Er komt een haalbaarheidsstudie naar de realisatie van een waterstoffabriek bij de kolencentrale van RWE in de Eemshaven. Dat laat RWE-directeur Taco Douma weten. De waterstoffabriek zou naast de kolencentrale moeten komen. De kolencentrale moet uiterlijk in 2030 stoppen met het opwekken van elektriciteit met kolen. Een wetsvoorstel hiervoor is deze maand in de kamer besproken. Kolencentrales stoten namelijk relatief veel CO2 uit. De kolencentrale in de Eemshaven is nog betrekkelijk nieuw: hij is in 2015 geopend. ”Er moet op een verstandige manier afscheid van kolen worden genomen en dat kost tijd,” zegt Douma. RWE wil in 2030 zijn overgeschakeld op het stoken van houtpellets.
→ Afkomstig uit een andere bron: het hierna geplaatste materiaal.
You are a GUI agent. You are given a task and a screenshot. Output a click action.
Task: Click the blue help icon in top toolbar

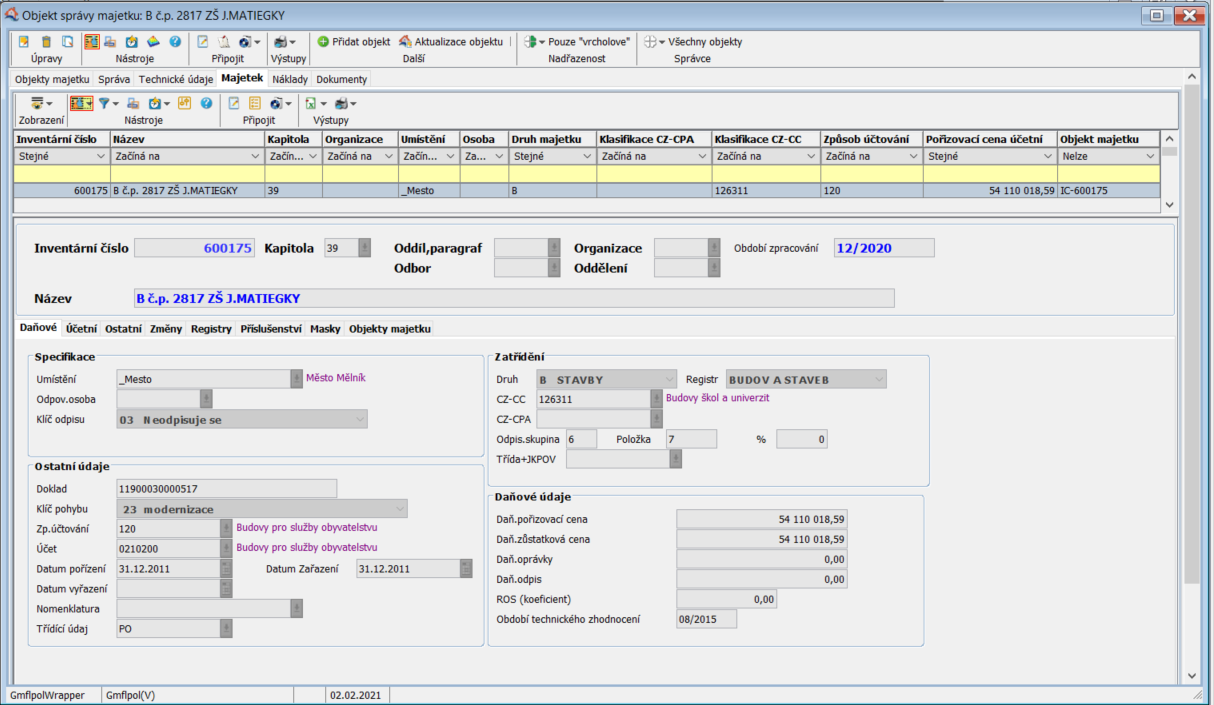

RWE dochter Innogy wekt in de Eemshaven al elektriciteit op met windmolens. Probleem is dat deze opgewekte energie niet opgeslagen kan worden. “Waterstof daarentegen is goed op te slaan”, aldus Douma. ”Bovendien is het milieuvriendelijk. Een electrolyser kan met relatief goedkope stroom waterstof maken op momenten dat er veel wind staat. Waterstof kan worden gebruikt voor de verwarming van huizen en voor transport en kan dienen als grondstof in de chemische industrie, waar nu nog veel grijze waterstof wordt benut. Er is een grote behoefte aan groene waterstof.” Er komt bij productie ook warmte vrij. “Onderzoek moet uitwijzen of dat benut kan worden.”
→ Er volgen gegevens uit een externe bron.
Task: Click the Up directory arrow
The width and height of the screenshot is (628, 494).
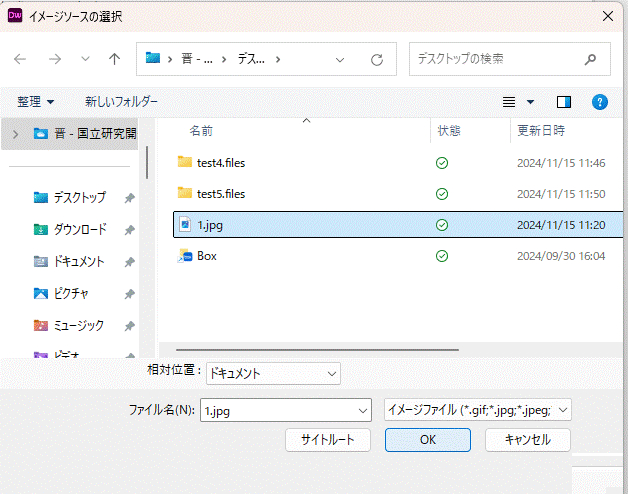Action: coord(114,59)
De haalbaarheidsstudie wordt niet alleen gedaan door RWE maar gebeurt samen met Innogy, de windmolenparkeigenaar. De haalbaarheidsstudie gaat enkele tonnen kosten en de eventuele realisatie van de waterstoffabriek mogelijk nog tientallen miljoenen. Ook zou een beroep kunnen worden gedaan op de SDE++ regeling van de overheid. De directeur hoopt bovendien op medewerking van de provincie om uiteindelijk de fabriek te kunnen bouwen. In de herfst van dit jaar moet de studie klaar zijn. Douma voorspelt ook, dat als een nieuwe waterstoffabriek een succes wordt en het prijsniveau het toestaat, mogelijk ook aardgascentrales zouden kunnen omschakelen op waterstof.

RWE is een grote energieproducent ontstaan in de omgeving van Essen. Het heeft een grote hoeveelheid centrales in Duitsland, maar ook gascentrales in Maasbracht en Moerdijk. In Geertruidenberg staat een centrale die draait op kolen maar op dit moment aan het omschakelen is op biomassa.
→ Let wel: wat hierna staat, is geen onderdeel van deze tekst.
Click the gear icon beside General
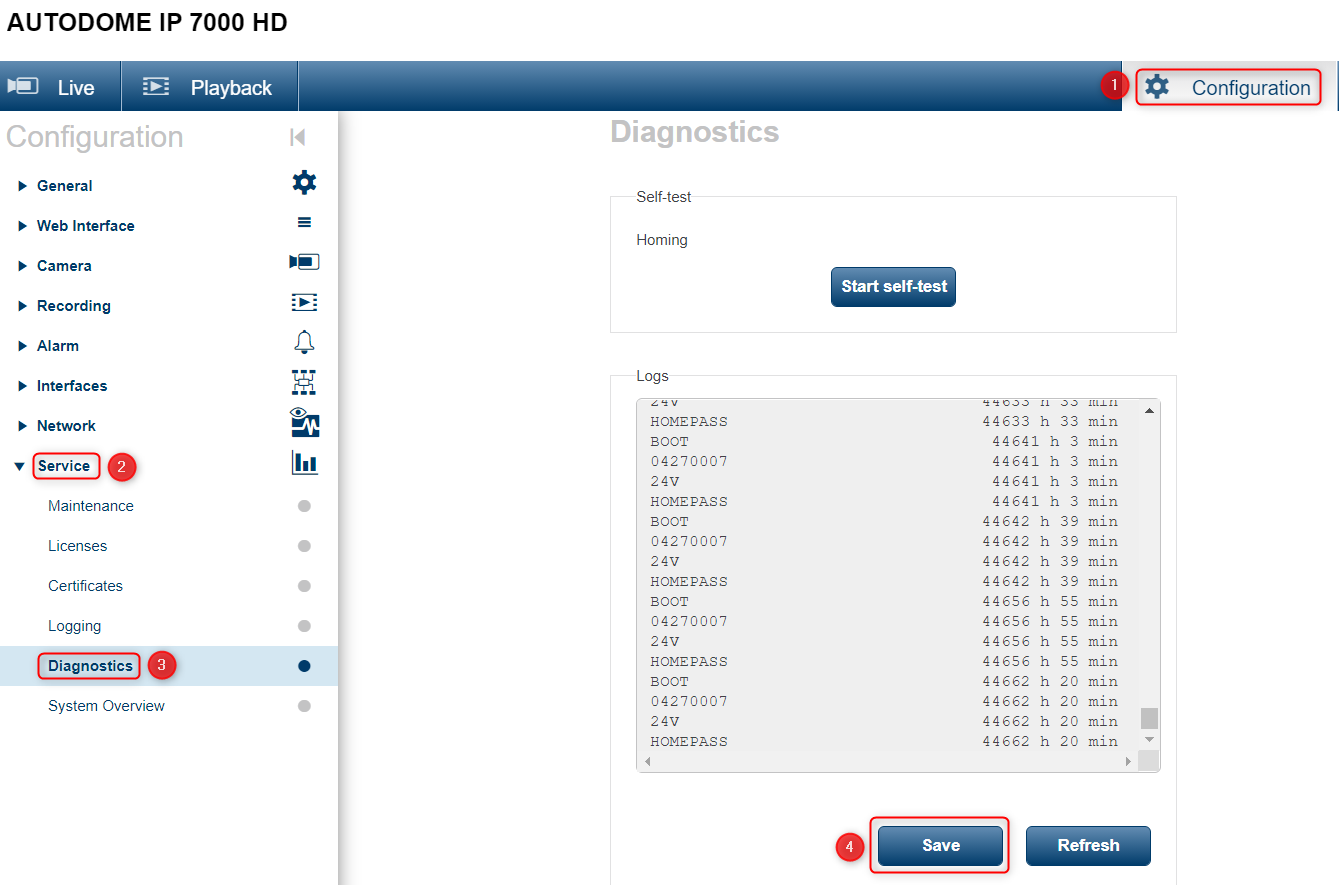The height and width of the screenshot is (885, 1339). pyautogui.click(x=304, y=182)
Douma gaat als directeur over kolen- gas- en biomassacentrales op het continent. Hij is ook een van degenen die moet beoordelen of het zin heeft om de waterstoffabriek te starten. Het onderzoek omvat onder andere of het technisch haalbaar is, of het lukt met de huidige regelgeving (vergunning) en hoe het zit met de concurrentie. Er worden op dit moment in Nederland op meerdere plekken waterstoffabrieken gebouwd. Geld speelt uiteraard ook een rol. “Alles is duurder dan fossiele manieren van stroom opwekken,” zegt Douma. Het is overigens niet het eerste waterstofproject dat RWE heeft. In Lingen (Duitsland) is ook een electrolyser gepland, een fabriek om water te ontleden in zuurstof en waterstof.